February 16, 2015

Beatles Hamburg Tapes Auctioned

Beatles for sale: Hamburg Star Club tapes capture band on brink of fame

Package of original recordings and unedited versions of group’s 1962 shows set to fetch six-figure sum at London auction

It was where the biggest band of all time cut its teeth. The Star Club in Hamburg, one of the key venues where a little-known four-piece from Liverpool transformed themselves into the Fab Four, is afforded a special status among Beatles fans. Before an audience often more interested in the fleshy delights of Hamburg’s Reeperbahn red light district, the Beatles performed not only their own songs but those of other groups and singers whom they admired.

Now, for a six-figure sum, a collector will be able to own the historically important recordings made at the venue in December 1962. Ted Owen and Co auctioneersare selling a package of tapes, edited and unedited, that features 33 tracks recorded at the club, which has long since disappeared.

The recordings capture a crucial moment in the Beatles’ evolution.

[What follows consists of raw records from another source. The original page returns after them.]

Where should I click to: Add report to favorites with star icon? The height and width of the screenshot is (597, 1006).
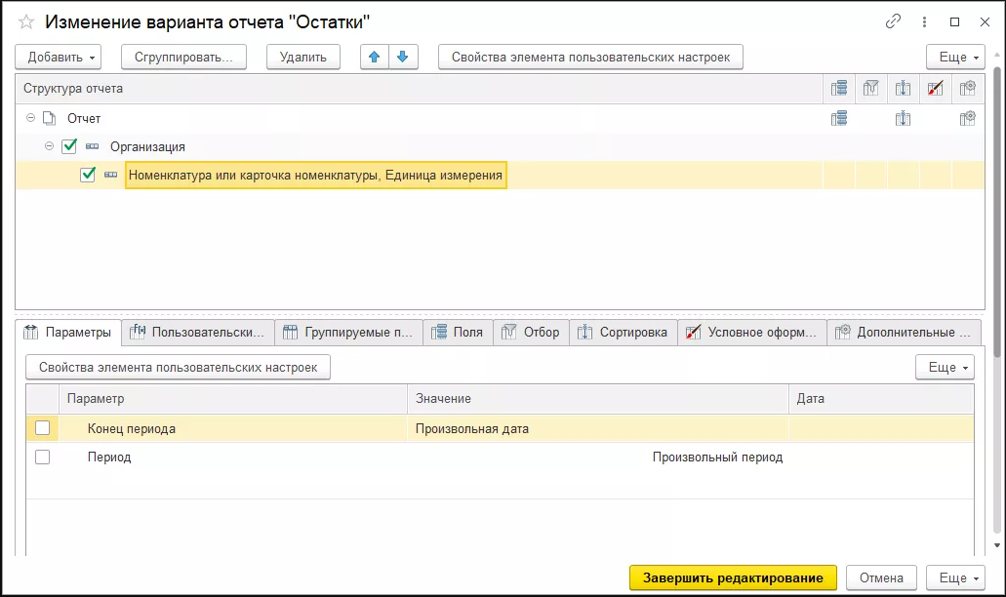tap(26, 21)
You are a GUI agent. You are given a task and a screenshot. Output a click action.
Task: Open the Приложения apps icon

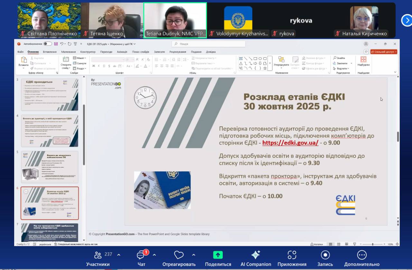(292, 255)
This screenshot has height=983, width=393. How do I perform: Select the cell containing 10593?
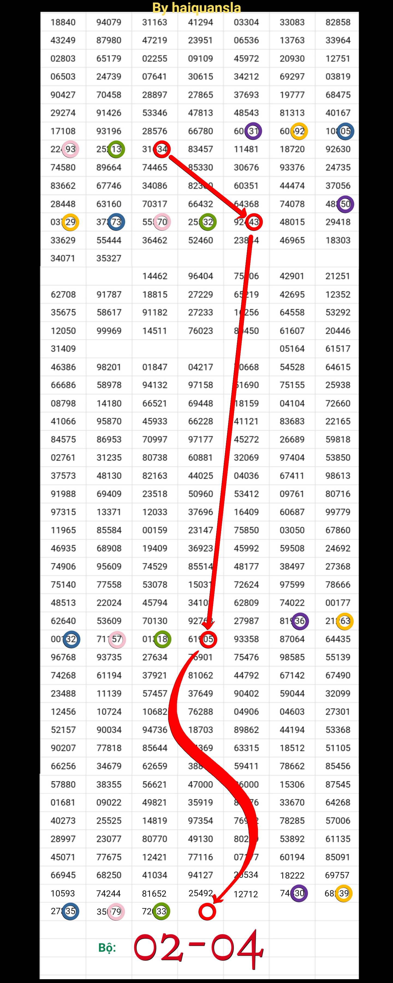click(63, 893)
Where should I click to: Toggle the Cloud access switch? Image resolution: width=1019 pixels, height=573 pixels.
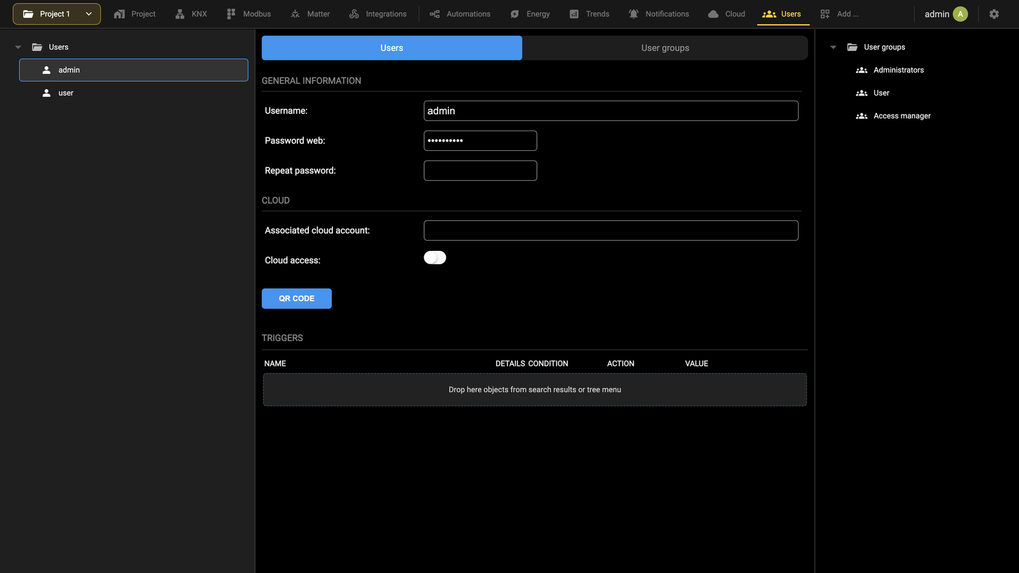click(x=435, y=258)
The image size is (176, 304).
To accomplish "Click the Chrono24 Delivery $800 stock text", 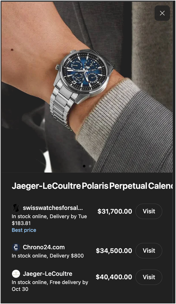I will [x=48, y=256].
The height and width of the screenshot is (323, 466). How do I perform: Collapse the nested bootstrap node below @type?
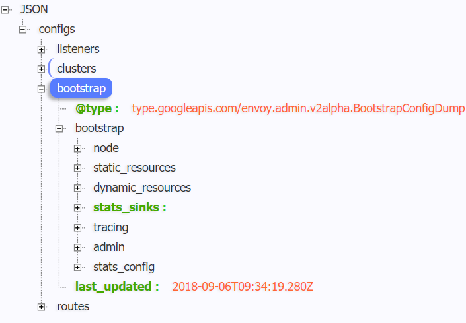click(x=59, y=128)
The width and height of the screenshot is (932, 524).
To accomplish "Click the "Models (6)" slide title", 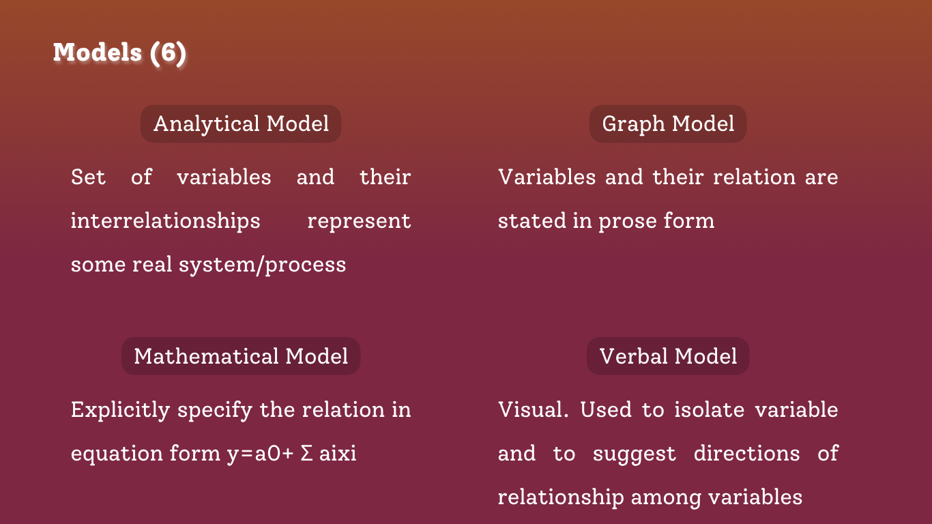I will [119, 53].
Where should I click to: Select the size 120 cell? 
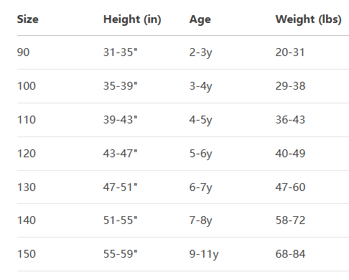(x=27, y=154)
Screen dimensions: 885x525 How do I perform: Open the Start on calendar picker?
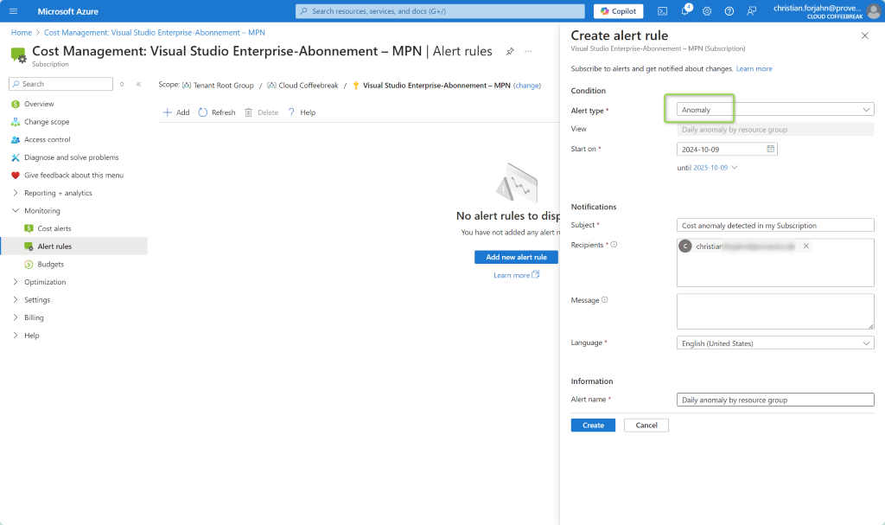(x=770, y=149)

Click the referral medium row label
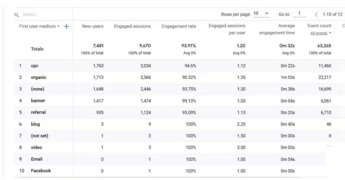click(x=38, y=112)
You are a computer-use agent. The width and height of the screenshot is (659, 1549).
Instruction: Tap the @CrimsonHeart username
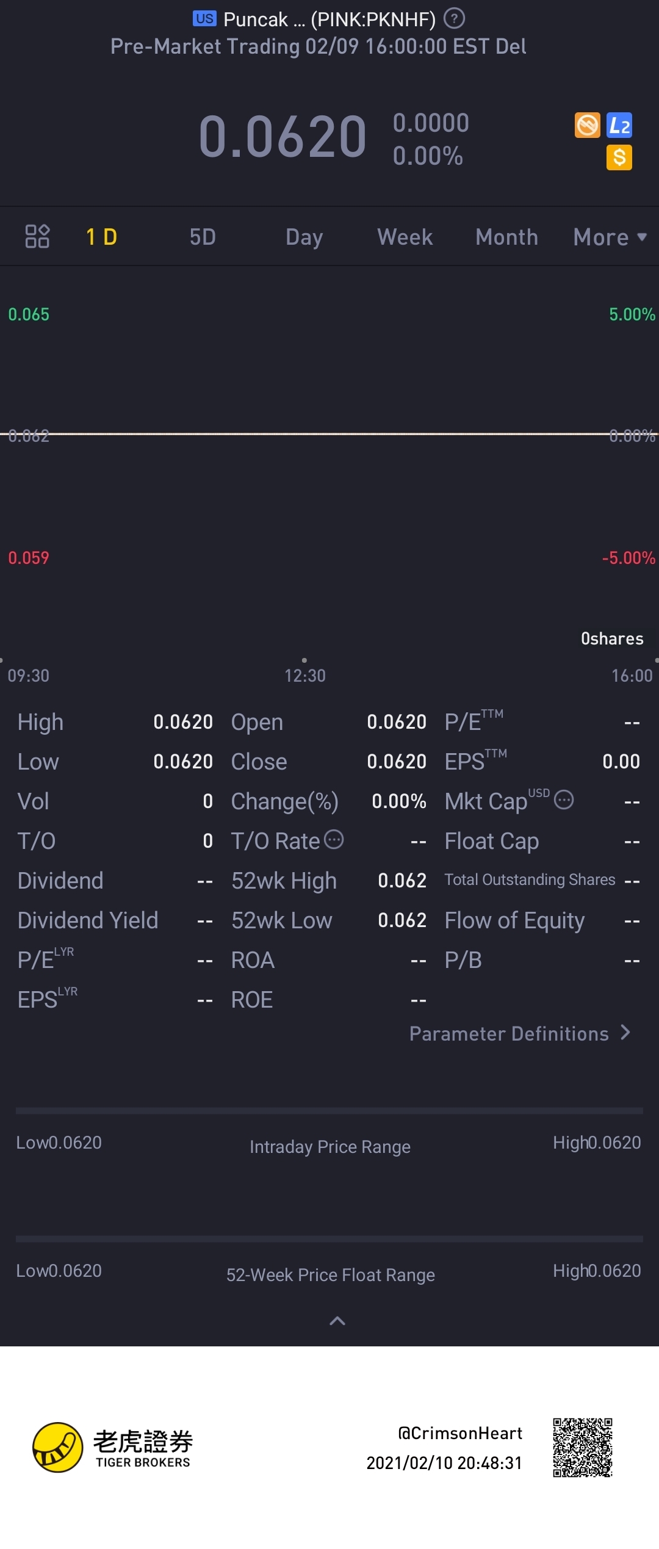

Ringo Starr had only recently replaced Pete Best on drums and the band were starting to make a name for themselves in Britain, having hit the charts two months earlier with Love Me Do.

Many of the songs are performed at pace because of the drugs the band were experimenting with at the time – Preludin, a form of speed. “All the waiters in Hamburg were using it. So their songs were performed at breakneck speed,” Owen said.

Among the songs on the tapes are Twist and Shout, written by Phil Medley and Bert Berns, Chuck Berry’s Roll Over Beethoven and Phil Spector’s To Know Her Is to Love Her. Only two of the recorded tracks, I Saw Her Standing There and Ask Me Why, were written by John Lennon and Paul McCartney.

Recorded on a single reel-to-reel Grundig tape machine using one microphone, the tapes were made by the Star’s stage manager, Adrian Barber, during the Beatles’ third and final residency at the venue. They were apparently made at the request of Ted “Kingsize” Taylor, of another Liverpool band, the Dominoes. Taylor said Lennon agreed to the recordings if he paid for the band’s beers, a disputed arrangement that became the basis for multiple lawsuits down the years that have absorbed Beatles’ aficionados and music historians – and the band members. During one court case, George Harrison said that “one drunken person recording another bunch of drunks does not constitute a business deal.”

At one stage the recordings were offered to the Beatles’ manager, Brian Epstein, for £100,000. But Epstein offered £20, claiming the tapes were of poor quality. Eventually they ended up with Larry Grossberg, the business manager of Andy Warhol and Muhammad Ali, who spent £100,000 on remixing them and releasing 26 of the finished tracks on an album released in 1977.

Now Grossberg has decided to sell the two original safety master tapes from which the album was produced along with various remixes and the seven-inch reel safety master of the original unedited Beatles mono tape that ran during the performances, often when the band were not playing. “I’m 74 and it’s time to sell,” he said. “I don’t want my family to have the burden of going through my things and liquidating everything.”

Grossberg has correspondence from the Beatles’ record label, Apple, that he says confirms it will not contest the sale of the tapes, which are being sold as memorabilia. “There are no rights coming with it,” he said. “What people do with it is up to them. But we’ve got no control of that.”

Owen is putting a reserve price of between £100,000 and £150,000 on the tapes but suggested that they could go for considerably more. Beatles memorabilia continues to attract top prices and the tapes capture a unique moment in time. “When they were playing the gigs in Hamburg they were basically a comedy act,” Owen said. “You had John Lennon coming out with a toilet seat around his head and imitating Hitler on stage. They had to keep people entertained because it was basically a strip club.”

For Grossberg, the appeal of the tapes lies in what they reveal about the Beatles’ inspirations and their inability to take themselves too seriously. “This is one of the few times where you have them playing cover tunes of artists that they love. There are peculiar ones that you would never expect them to do, such as Your Feet’s Too Big [Fats Waller].

“It’s kind of whimsical. At that time they had the liberty to choose the type of songs they wanted to do. Frank Sinatra would never go out and sing Your Feet’s Too Big.”